Die Anwendung zentraler ökonomischer Erkenntnisse aus der Mechanismusdesign-Theorie und Best Practices aus der Beschaffung ist entscheidend für den Erfolg. Dieser Report bündelt die wichtigsten Erkenntnisse aus der wirtschaftswissenschaftlichen Forschung, um militärische Fähigkeiten, wirtschaftliche Resilienz und Innovationskraft Europas pro eingesetztem Euro zu maximieren.
(i) Die innovationsorientierte Beschaffung muss ins Zentrum der europäischen Verteidigungsstrategie rücken. Empirische Evidenz aus US-Programmen zeigt, dass autonome, flexible Agenturen mit hochqualifizierten Programmmanagerinnen und -managern, bottom-up Projektselektion und aktivem Projektmanagement gegenüber starren, hierarchisch gesteuerten Systemen überlegen sind. Besonders wirksam ist dabei eine Kombination aus angebotsseitiger Förderung von Forschung und Entwicklung und nachfrageseitigen Anreizen durch verbindliche Abnahme- und Kaufzusagen.
(ii) Europa muss sich auf Nachfragespitzen im Konfliktfall vorbereiten und durch Verträge entlang der gesamten Wertschöpfungskette die entsprechenden Produktionskapazitäten sichern. Die zukünftige Skalierbarkeit der Produktion, sinkende Stückkosten sowie robuste Lieferketten und die gesicherte Verfügbarkeit kritischer Vorprodukte müssen zentrale Be standteile dieser Strategie sein.

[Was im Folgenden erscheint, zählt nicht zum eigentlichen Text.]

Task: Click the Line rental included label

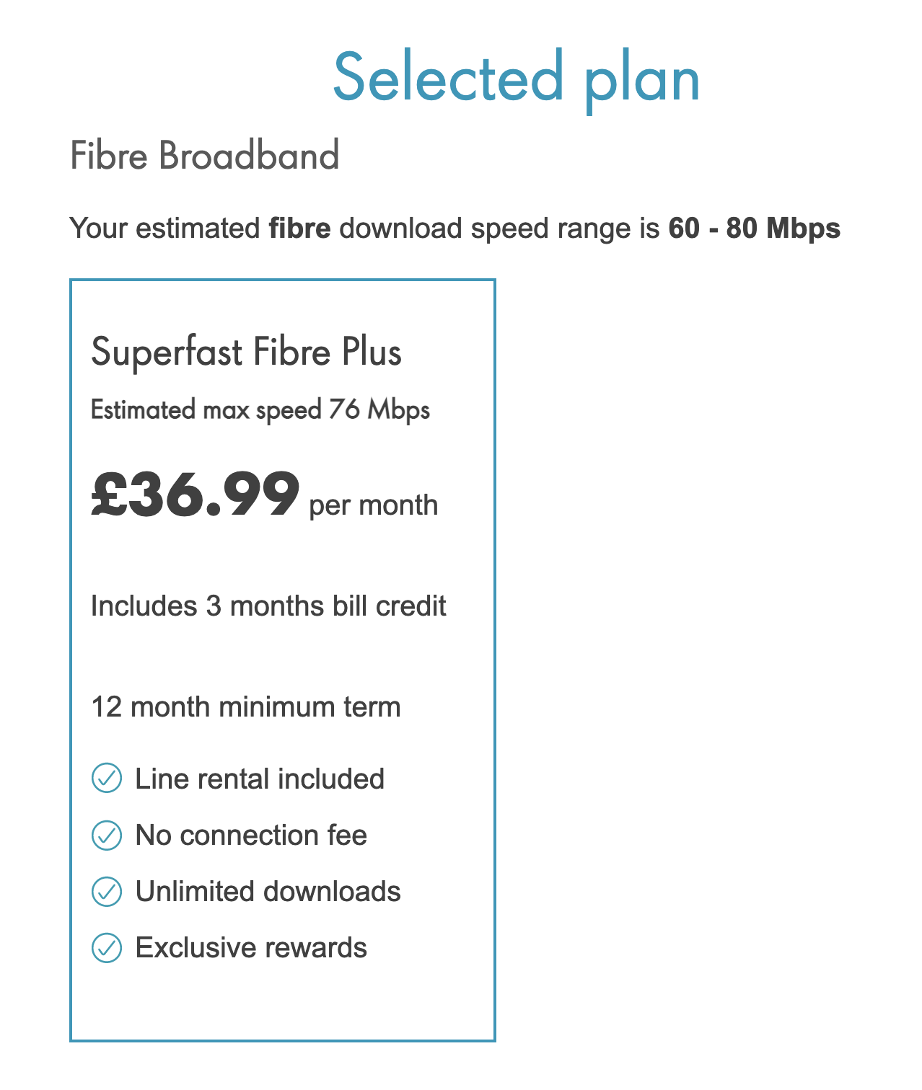Action: pyautogui.click(x=260, y=779)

(iii) Wirksame Beschaffungsprozesse erfordern gut ausgebildete und kompetente Einkäuferinnen und Einkäufer mit ausreichendem Entscheidungsspielraum, kombiniert mit starker ex-post-Rechenschaftspflicht. In der Praxis erweisen sich Flexibilität und Ermessen häufig als überlegen gegenüber starren ex-ante-Regeln und einer übermäßigen Spezifikation in langsamen bürokratischen Verfahren. Für standardisierte Güter wie Munition haben sich wettbewerbliche Auktionen und Festpreisverträge bewährt.
(iv) Auf europäischer Ebene spricht viel für eine Zentralisierung der Verteidigungsbeschaffung. Ein einheitlicher europäischer Markt für Verteidigungsgüter würde erhebliche Kosteneinsparungen ermöglichen, die industrielle Basis Europas stärken, die Interoperabilität zwischen den Streitkräften erhöhen und die Koordinierung von Forschung und Entwicklung sowie von Investitionen in Spitzen- und Reservekapazitäten verbessern.